Bosch en su discurso de despedida pidió unidad de acción de socialistas, ciudadanos y populares para hacer frente a “los independentistas y populistas” y anunció su disposición a “romper la política de bloques en Cataluña”, con la creación de un partido de “centro catalanista”. LA RAZÓN publicó el pasado 31 de mayo que el entorno de Manuel Valls estaba preparándose para dar este paso y que esta idea era temida en Ciudadanos, sumidos en una profunda crisis por los malos resultados en municipales, generales y europeas en Cataluña y por la marcha de Albert Rivera, Inés Arrimadas, Juan Carlos Girauta, Jordi Cañas, Fernando del Páramo, José Manuel Villegas y José María Espejo Saavedra, que han dejado “tirados” a los militantes catalanes, que siguen sin liderazgo y maltrechos después de la triple convocatoria electoral.

Ahora, con la marcha de Bosch de la presidencia de Sociedad Civil Catalana esta posibilidad se hace realidad y lo será de forma inminente. No antes del día 26 de junio, día previsto de la asamblea de Sociedad Civil Catalana que elegirá al nuevo presidente, y antes de esa fecha Josep Ramón Bosch guardará escrupuloso silencio en aras del consenso en la entidad constitucionalista. Después del 26, el grupo promotor del nuevo partido en el que también se encuentran Joaquim Coll, hasta ahora muy cercano al PSC, y Fernando Carrera, número 9 de la lista de Manuel Valls, que fue responsable de las juventudes de SCC, iniciará el proceso de presentación. La fecha no está definida, pero tiene una concreción: el nuevo partido se presentará en sociedad antes del 11 de septiembre. Coll niega ser promotor del partido aunque no la existencia esta nueva formación.

Estos movimientos van en paralelo a la tensión verbal entre Manuel Valls y Albert Rivera. Sus enfrentamientos públicos sobre el acercamiento de Ciudadanos a VOX son notorios, pero en privado son más crudos. Algunos medios -Crónica Global- han publicado que la situación es tal que Rivera espetó a Valls “habla con Villegas”, para evitar hablar con hasta hace poco su candidato en Barcelona. El distanciamiento de Valls con el partido que le dio apoyo en su candidatura por Barcelona le acerca, más si cabe, al proyecto de un nuevo partido que mueve Món Bosch haciéndose difícil creer que Bosch mueva fichas sin su conocimiento, cosa que se temen en Ciudadanos que apuntan, y acusan a Valls.
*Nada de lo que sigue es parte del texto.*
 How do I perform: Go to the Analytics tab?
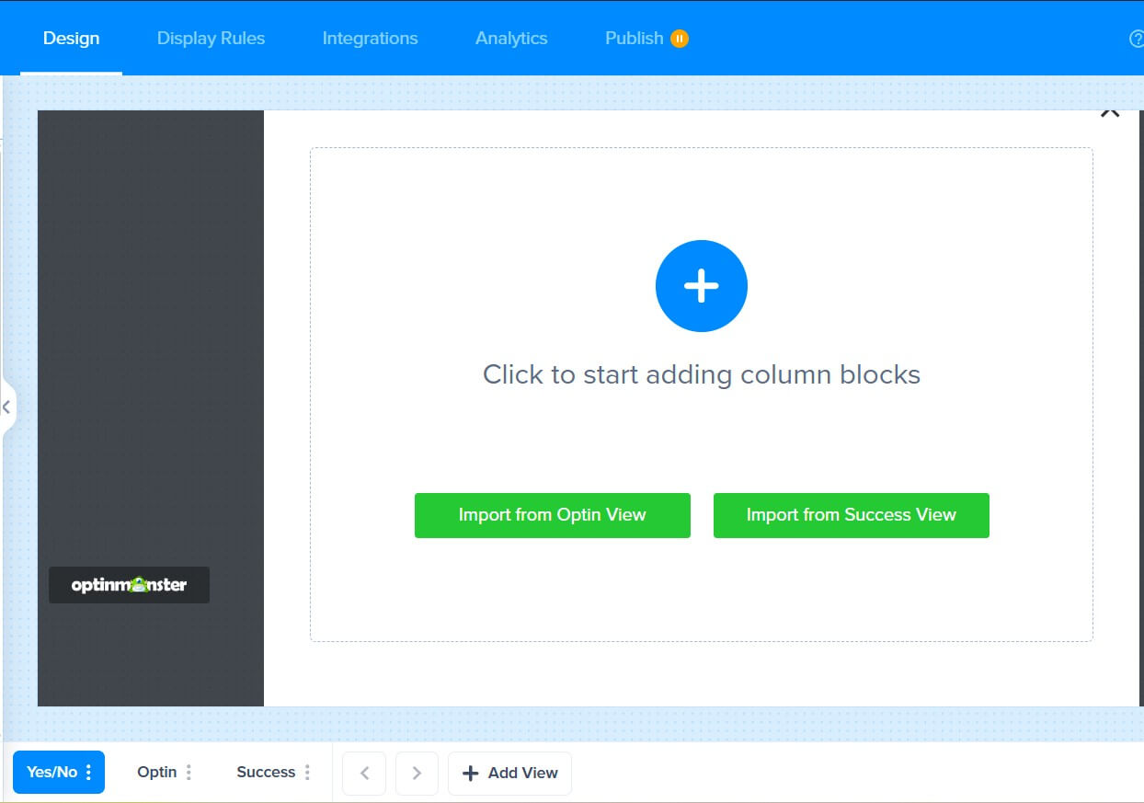(x=511, y=39)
Según fuentes conocedoras de los movimientos del nuevo partido, el grupo promotor ha entrado en contacto con grupos que tratan de revitalizar un espacio político que podría aglutinar “entre 300.000 y 500.000 votos en unas autonómicas y lograr entre 3 y 6 diputados, fundamentales para romper los actuales equilibrios de bloques”. Units per Avançar, hoy con pactos con el PSC, y Lliures, que se integró en la lista de Valls, son sus objetivos, sin olvidar algunas personas como el ex conseller Santi Vila o las últimas víctimas purgadas por Puigdemont en el PDeCAT, que vive también horas convulsas ante los intentos del líder autoexiliado para aniquilar los restos del partido y hacerse con el control de la dirección, de los recursos y de los derechos electorales.

Recuperar el espacio de centro, catalanista, liberal, no independentista, es el objetivo que persigue Josep Ramón Bosch, también el de Manuel Valls, que ya imprimió su impronta en su lista por Barcelona. Su primer gesto de apoyar a Ada Colau para evitar un gobierno independentista, puso negro sobre blanco que la estrategia de Valls no es la misma que la de Rivera, por lo que su proyecto de partido puede ser una realidad en un breve plazo de tiempo. Siempre, antes del 11 de septiembre.